Deep brain stimulation (DBS)

What is deep brain stimulation?

Deep brain stimulation (DBS) is an established neurosurgical, symptomatic therapy for some patients with clinically confirmed Parkinson's disease. It is a treatment performed by a specialist neurologist and neurosurgeon.
 

How does deep brain stimulation work?

Deep brain stimulation (DBS) works by delivering an electrical current to targeted areas of the brain. This is made possible by the neurological placement of small electrodes in these brain regions. The electrodes are connected to a pulse generator through thin cables. The pulse generator is surgically placed in a subcutaneous pocket.

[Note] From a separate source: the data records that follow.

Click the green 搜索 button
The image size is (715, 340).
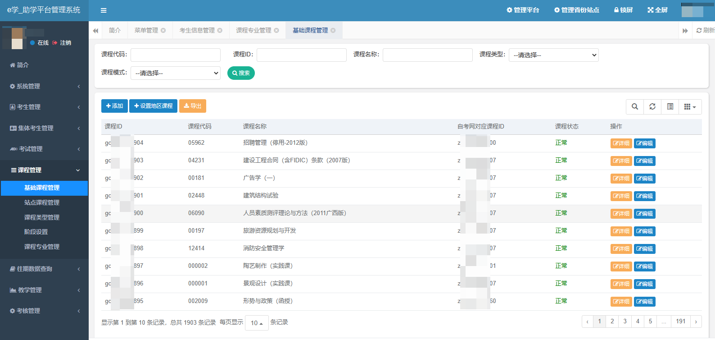point(241,73)
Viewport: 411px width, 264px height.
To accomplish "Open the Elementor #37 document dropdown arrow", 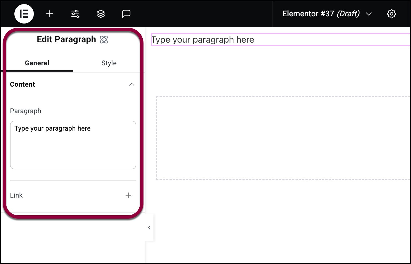I will click(x=369, y=14).
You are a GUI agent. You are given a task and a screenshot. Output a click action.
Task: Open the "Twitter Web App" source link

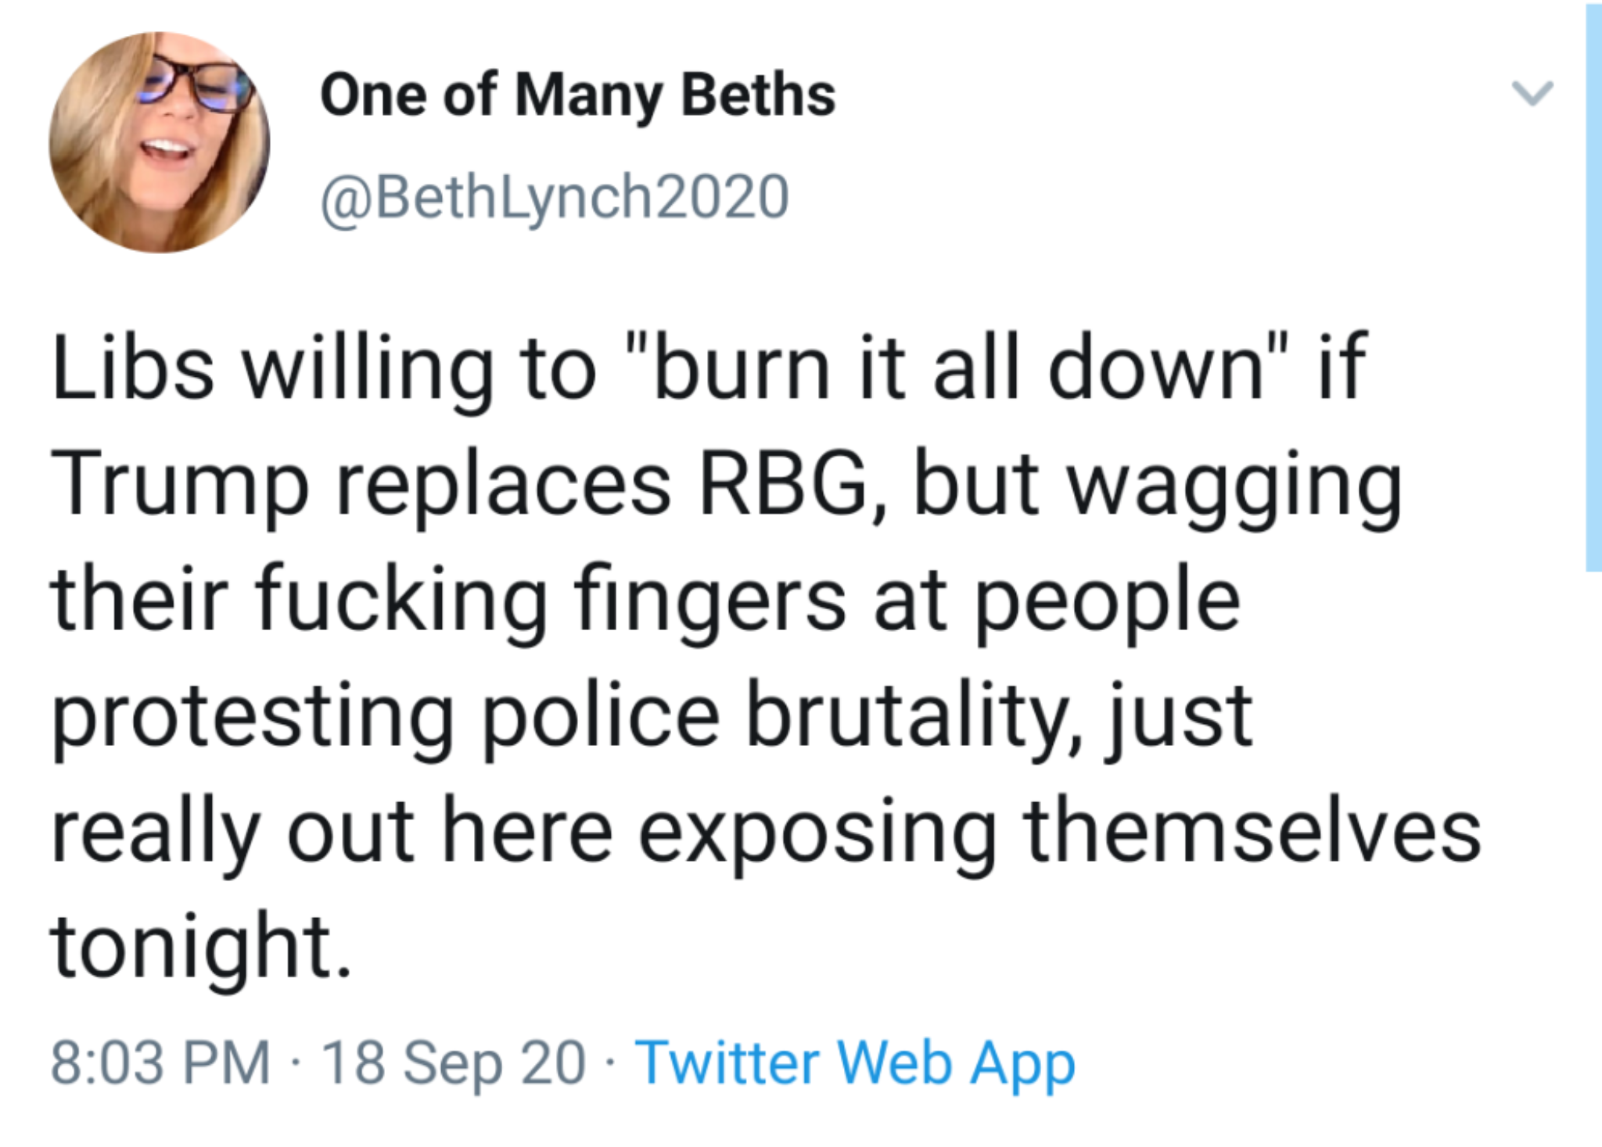855,1063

What is the procedure for the surgical placement for deep brain stimulation?

The neurosurgeon performs the surgical placement of the electrodes and of the pulse generator. Surgical approaches may vary between different centres. Most surgeries are now done under general anaesthesia, except when DBS is performed to treat tremor. In this case, patients are awake during surgery and suppression of tremor is used as confirmation of optimal electrode placement. In the vast majority of cases, DBS surgery is now completed in a single stage, and patients can be discharged home in one or two days.

How effective is DBS?

DBS can be very effective in suppressing tremor and in improving motor complications of Parkinson’s Disease, including wearing off, dyskinesia, and other erratic responses to levodopa that can develop with disease progression.

DBS is not a cure for Parkinson’s disease. It is usually understood that DBS can replicate the patient’s best response to oral medication. The best outcome of DBS is usually one where the patient experiences less ‘off’ time, and the ‘off’ phase itself is less severe. In patients that have DBS for tremor, this is often greatly reduced and sometimes abolished. Successful DBS can lead to reduction in the amount of oral medication taken.

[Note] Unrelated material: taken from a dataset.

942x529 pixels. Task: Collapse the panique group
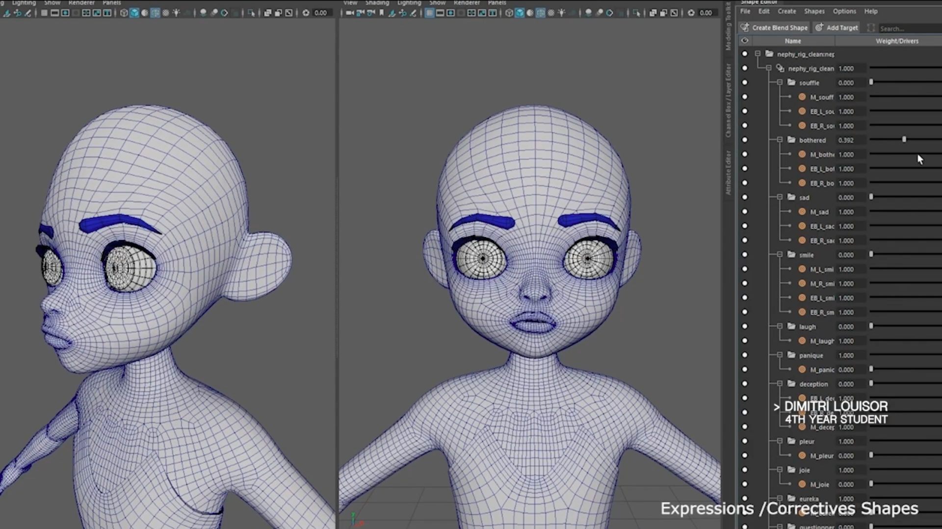point(780,355)
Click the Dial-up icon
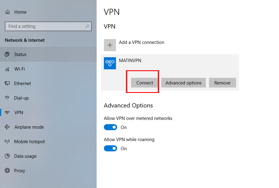 point(8,98)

What are the benefits of deep brain stimulation?

Recent studies have shown that the benefit of DBS can be sustained more than 10 years after surgery. However, it is important to bear in mind that, even in carefully screened patients, therapeutic success with DBS is not guaranteed. Furthermore, there is evidence that DBS can sometimes lead to new symptoms or worsening of certain pre-existing symptoms, such as dysarthria (speech problems), postural instability, and mood changes.

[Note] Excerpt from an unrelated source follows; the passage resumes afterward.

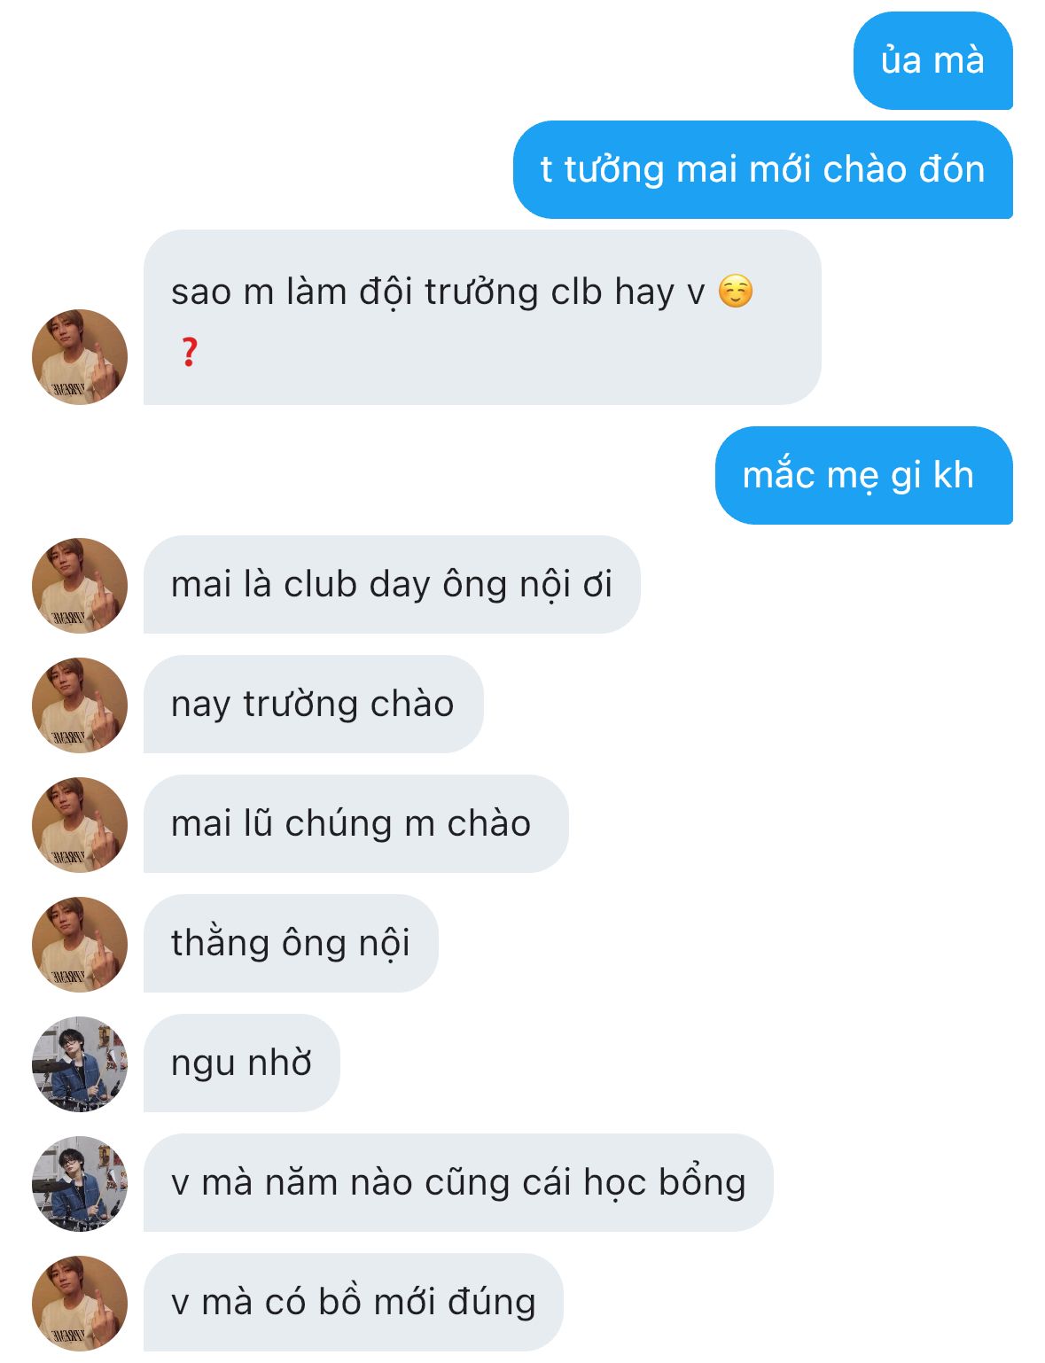Tap the red question mark emoji
1045x1363 pixels.
(188, 352)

Who is DBS a suitable treatment for?

A detailed screening process is required to assess an individual patient’s eligibility for DBS. In other words, DBS is not indicated for all patients with Parkinson’s disease. A multidisciplinary team including a neurologist with expertise in Parkinson’s disease, a neurosurgeon, and other healthcare professionals including a psychologist and a Parkinson’s disease specialist nurse is required to assess suitability for the procedure.

Patients above the age of 70, those with a poor response to levodopa, and those with significant postural instability, cognitive or speech impairment are not likely to benefit from DBS. DBS is not a therapeutic option for patients with other forms of Parkinsonism, such as vascular Parkinsonism, Multiple System Atrophy (MSA) and Progressive Supranuclear Palsy (PSP).